§ Job
Copy the items from the line containing "Task: Click the word John in the lyrics" through the end of the items, swapping "help icon" for "info icon" and leaving everything else unchanged. Leave out the pictures.

§ Input for this task
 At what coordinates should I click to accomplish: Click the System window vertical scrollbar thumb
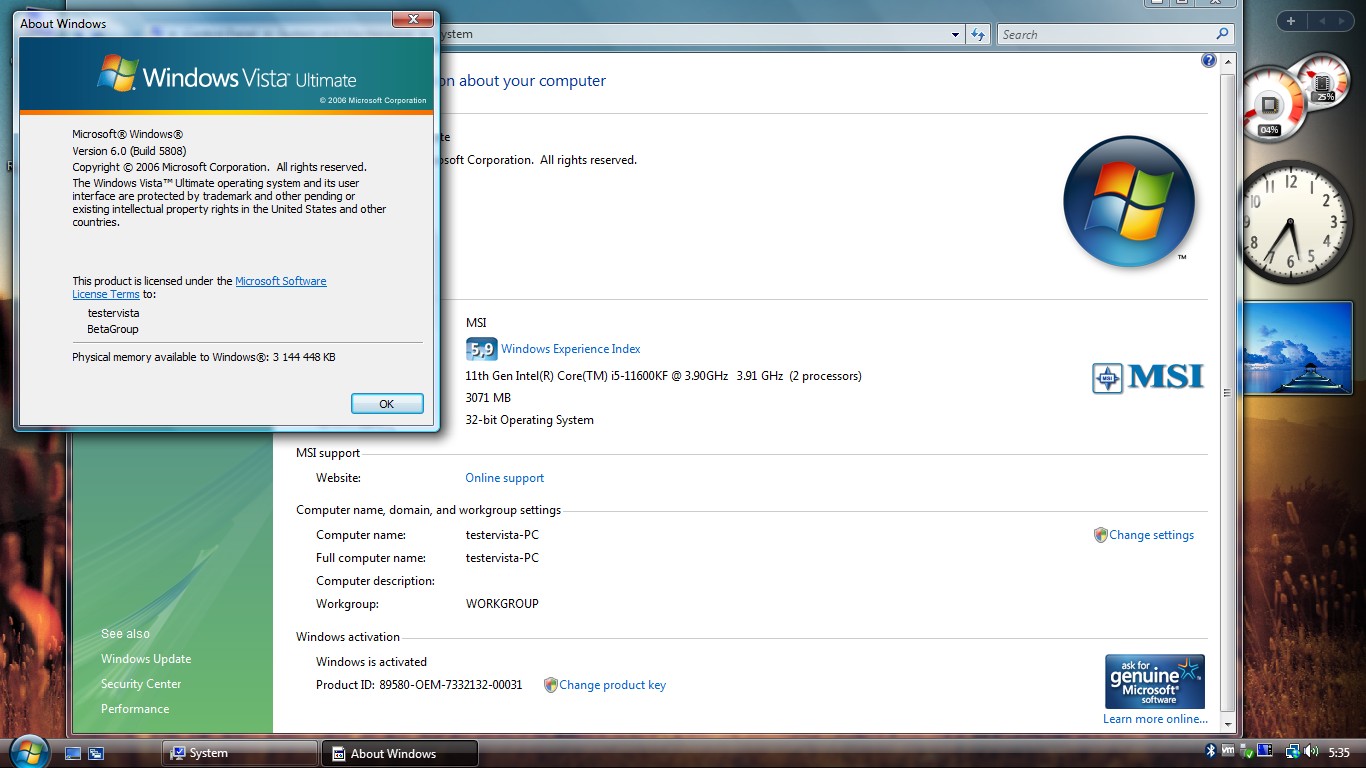coord(1227,393)
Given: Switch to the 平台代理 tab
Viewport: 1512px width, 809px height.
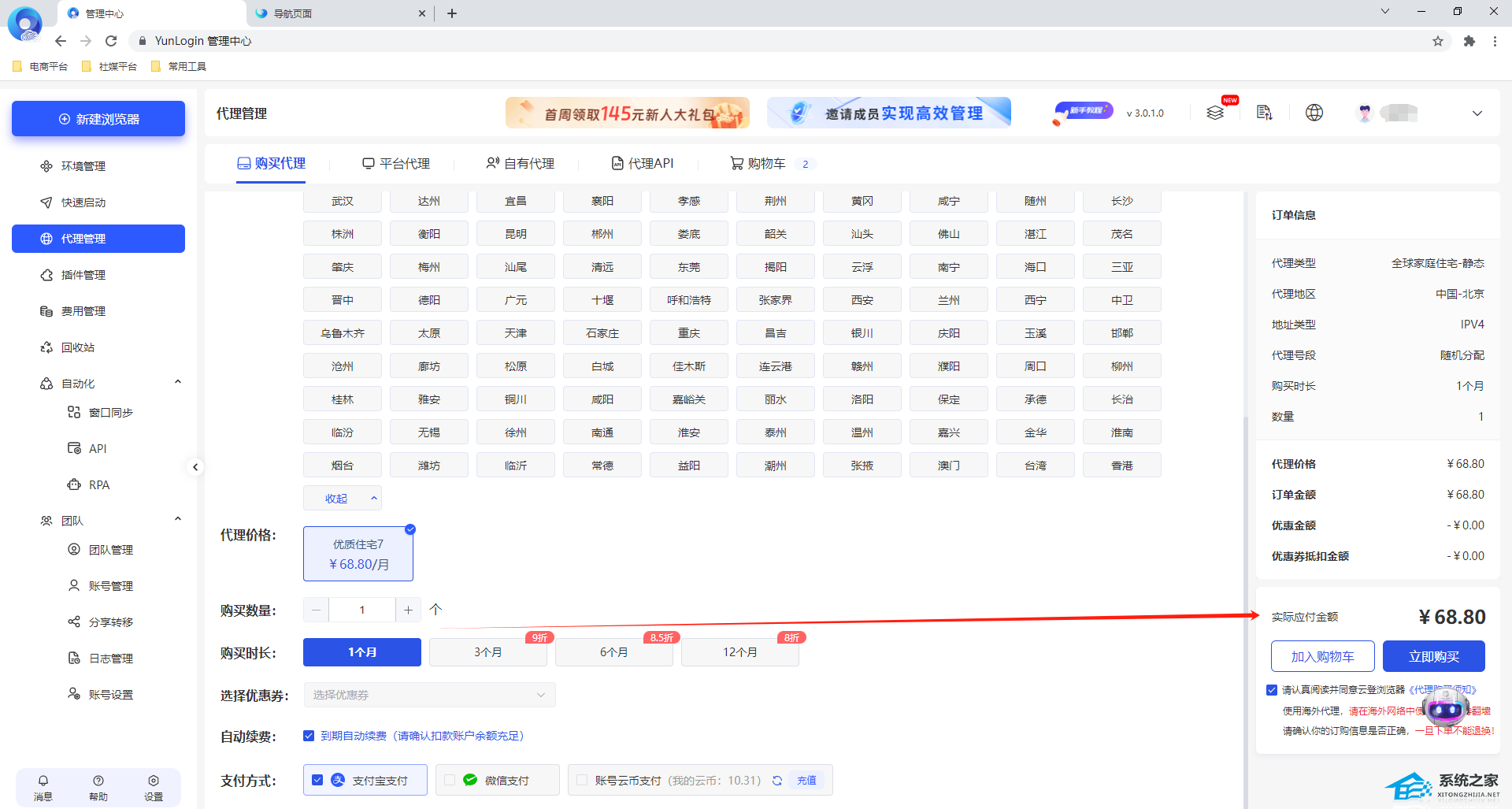Looking at the screenshot, I should click(396, 164).
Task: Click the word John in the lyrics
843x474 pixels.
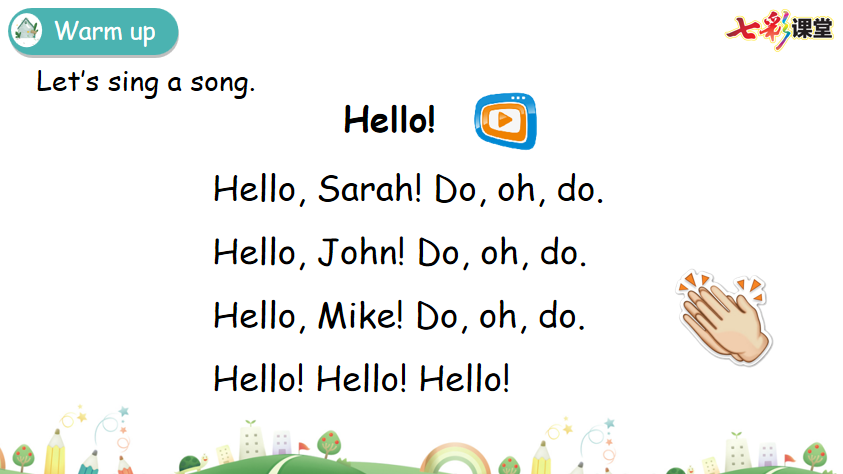Action: pos(361,253)
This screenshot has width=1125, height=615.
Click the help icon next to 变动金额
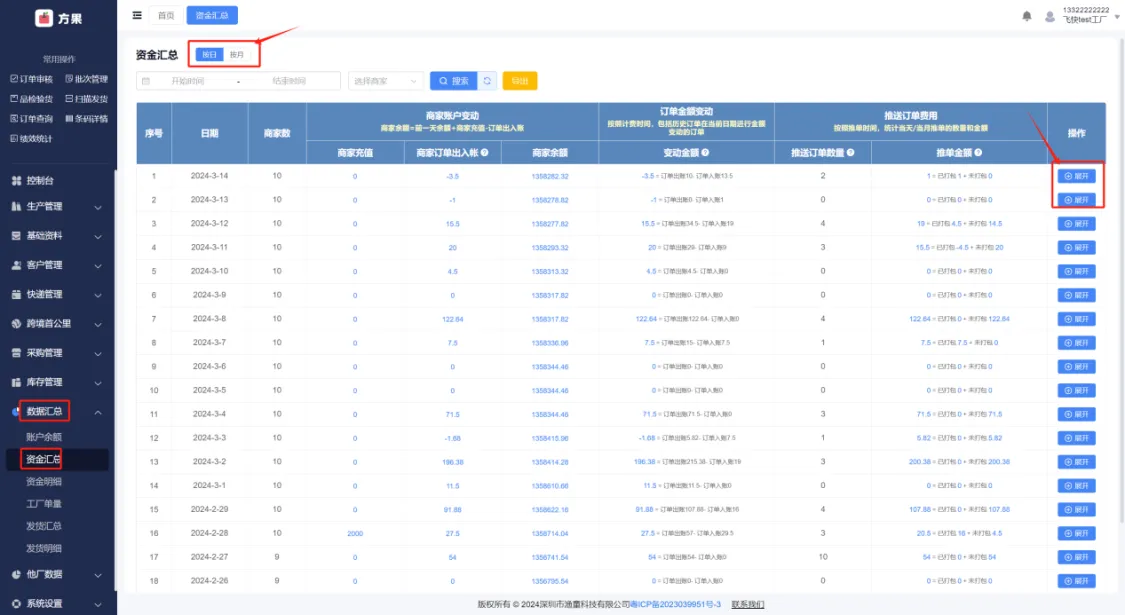click(x=706, y=152)
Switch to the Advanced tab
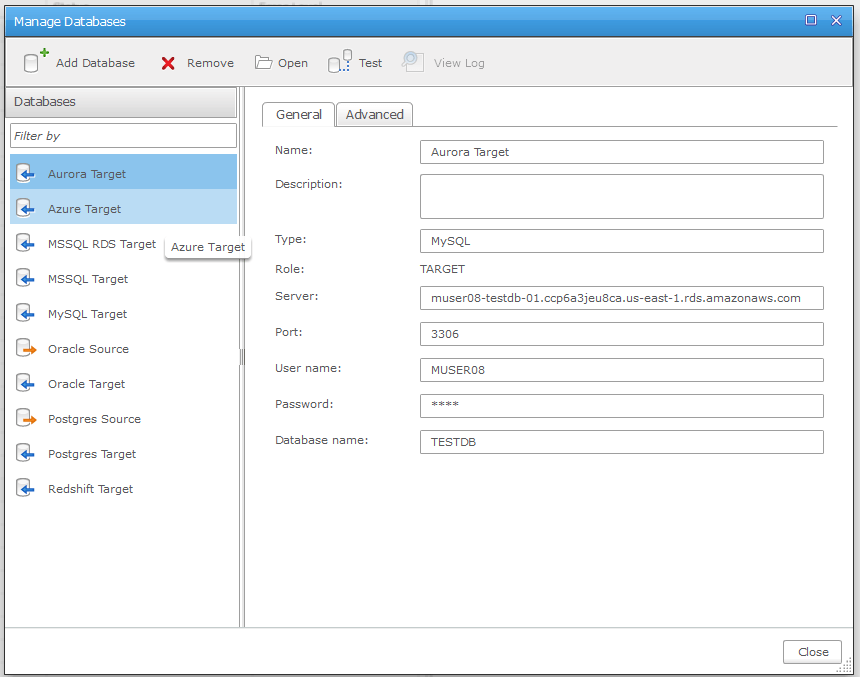The width and height of the screenshot is (860, 677). point(374,115)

§ Written answer
Task: Click the word John in the lyrics
843x474 pixels.
Action: pos(361,253)
This screenshot has width=1125, height=615.
Click the info icon next to 变动金额
click(x=706, y=152)
Switch to the Advanced tab
The width and height of the screenshot is (860, 677). point(374,115)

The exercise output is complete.